Job completes but no new class appears in Policy Schema:

  • Check the job’s discoveryType field — must be "rules", not "classes". A misrouted mutation saves to the wrong place.
  • Confirm the Config#<version> record in DynamoDB exists — _save_rules_to_config targets the active version; if the UI created a new version after the job started, the rules may have landed in the older version.

Job fails with “Failed to extract data from document”:

  • Increase max_tokens to 64000+ if the manual is long (100+ rules).
  • Switch to agentic mode for complex manuals where a single pass under-extracts.
  • Check the source PDF’s text layer — purely scanned policy manuals may need OCR preprocessing before rule extraction.
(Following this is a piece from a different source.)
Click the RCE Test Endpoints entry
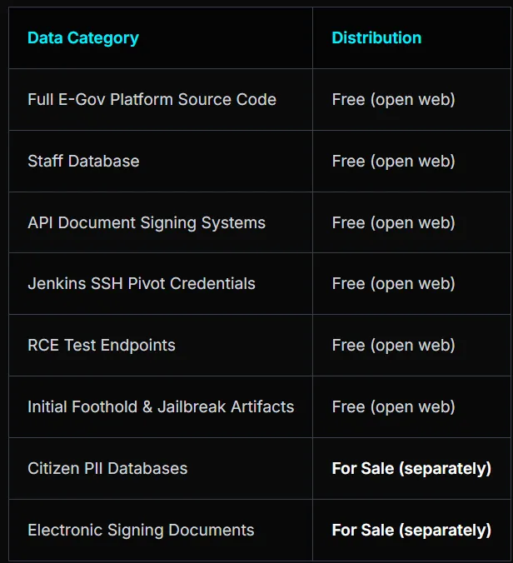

Document Uploads but Rule Validation doesn’t fire on subsequent documents:

  • Most common cause: the extracted policy class has no Document Name Regex or Page Content Regex. See Required: Add a Document Matching Regex.
  • Check ProcessResultsFunction CloudWatch logs for Rule validation is enabled but no policy_classes configured - skipping rule validation. If you see that, policy_classes is empty in the deployed config version.
  • Check the Step Functions execution history for whether PolicyClassificationStep and ProcessRuleValidationSections actually ran, or whether it short-circuited to SetEmptyRuleValidationResult.
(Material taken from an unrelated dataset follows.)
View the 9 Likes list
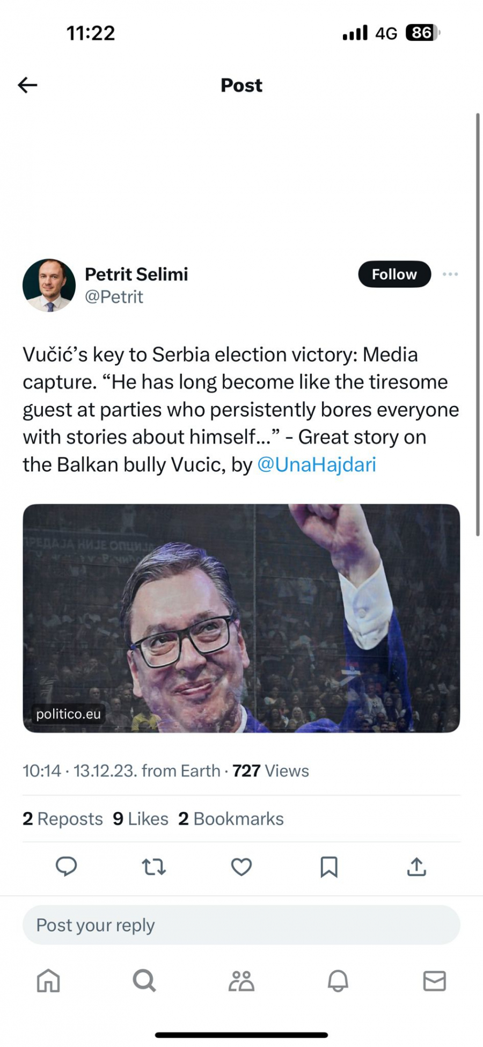141,819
Two identical rule classes after re-uploading:

  • Expected — uploads are append-only by design so accidental re-uploads don’t clobber prior work. Delete the duplicate in the Policy Schema UI.
  • Single-document rule extraction only. Policy Discovery does not currently support multi-document clustering (unlike Multi-Document Collection Discovery). Each policy manual is processed independently.
  • No automatic regex generation. The LLM extracts rules but does not propose a Document Name Regex for the policy class. Regex authoring is a manual step today.
  • No cross-policy deduplication. If two policy documents contain the same underlying rule, it will appear in both policy classes. Duplicate detection across policies is not provided.
  • Token limits on very large manuals. Manuals with thousands of rules may exceed a single Bedrock call’s output token limit even at max_tokens: 64000. Split the document by chapter/section into multiple uploads for very large sources.
  • Validation-question phrasing depends on prompt. Rule descriptions are only as good as the task_prompt’s instruction to phrase them as yes/no questions. Customize the prompt if the default phrasing doesn’t match your validator’s expectations.